To better reflect the community it served, as well as the international capabilities of the facility, Stevenson Field was officially renamed Winnipeg International Airport in 1958. A new $18-million terminal followed in 1964 but quickly outgrew its capacity to handle 600,000 passengers a year. During the 1980s, the terminal was renovated as part of a $100-million upgrade to the entire airport.

Winnipeg Airports Authority

Winnipeg Airports Authority was established in 1992 to explore the feasibility of community ownership of Winnipeg International Airport. A Memorandum of Understanding was signed in 1993, providing the framework for discussions and negotiations with Transport Canada. On January 1, 1997, the transfer of Winnipeg International Airport from Transport Canada to the community-based WAA became official. Plans for upgrades and renewals began immediately. In 2004, WAA announced the building of a new terminal, a parkade, roadway system, and airside infrastructure. Prior to construction, Winnipeg International Airport was renamed Winnipeg James Armstrong Richardson International Airport at a ceremony on December 10, 2006 to honour the founder of Western Canada Airways.
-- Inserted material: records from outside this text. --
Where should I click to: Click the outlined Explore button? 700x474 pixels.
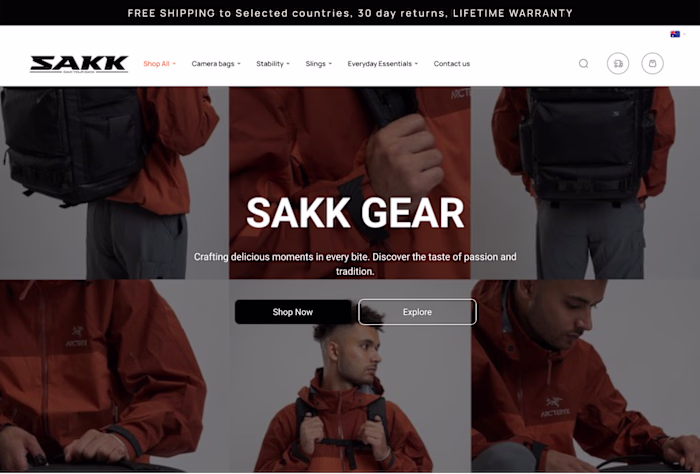417,312
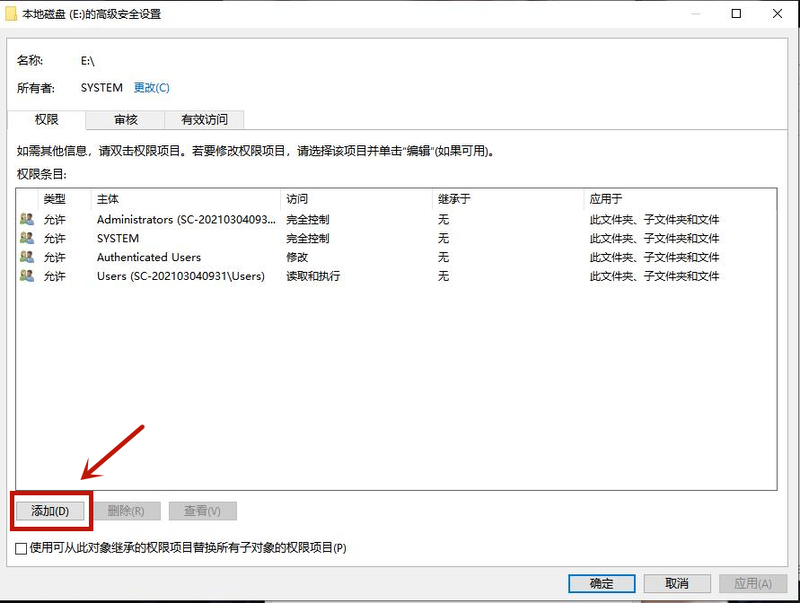Screen dimensions: 800x603
Task: Click 确定 to confirm settings
Action: point(601,584)
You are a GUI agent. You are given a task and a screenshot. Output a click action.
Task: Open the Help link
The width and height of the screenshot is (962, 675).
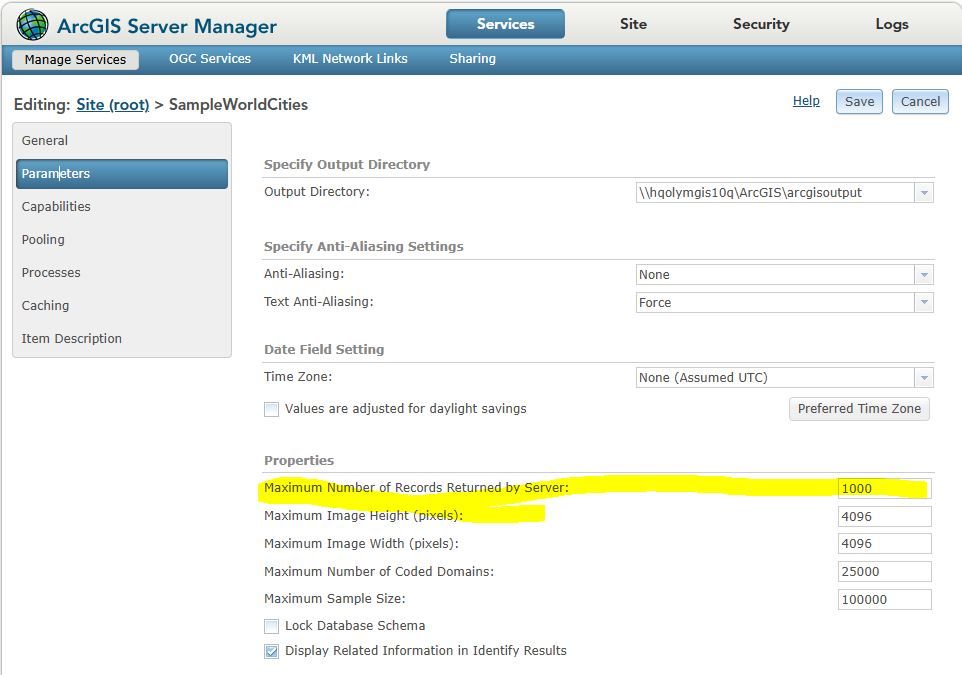(x=806, y=101)
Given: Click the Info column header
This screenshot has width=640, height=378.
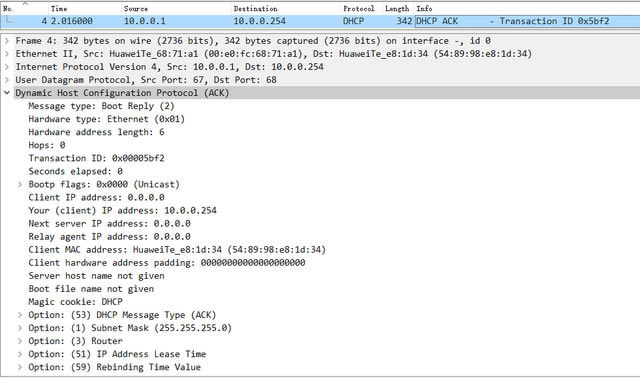Looking at the screenshot, I should [x=527, y=8].
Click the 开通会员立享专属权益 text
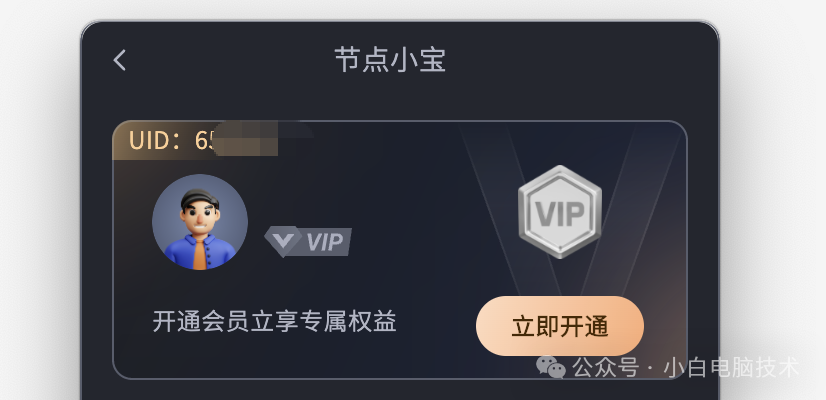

In 2010, Queen Elizabeth II and Prince Philip became the first passengers to travel through the new terminal. During the visit, Her Majesty placed a letter to the youth of Manitoba along with a gift inside a time capsule, which is currently on display in Queen's Court. The new terminal, designed by renowned architect César Pelli, officially opened the following year. It features soaring ceilings, universally designed principles, panoramic windows, and natural elements to create a sense of space, openness, and connection.

Building for the future

Following several years of record-breaking growth, WAA broke ground in 2018 on a $27-million Ground Services Equipment building to improve overall efficiency in airport operations. Planning is also now underway for a $62-million Multi-Tenant Air Cargo Logistics Facility, funded in part through a $30 million investment from the federal government under the National Trade Corridors Fund, to increase freight capabilities and help partners meet demand for years to come at Winnipeg Richardson International Airport.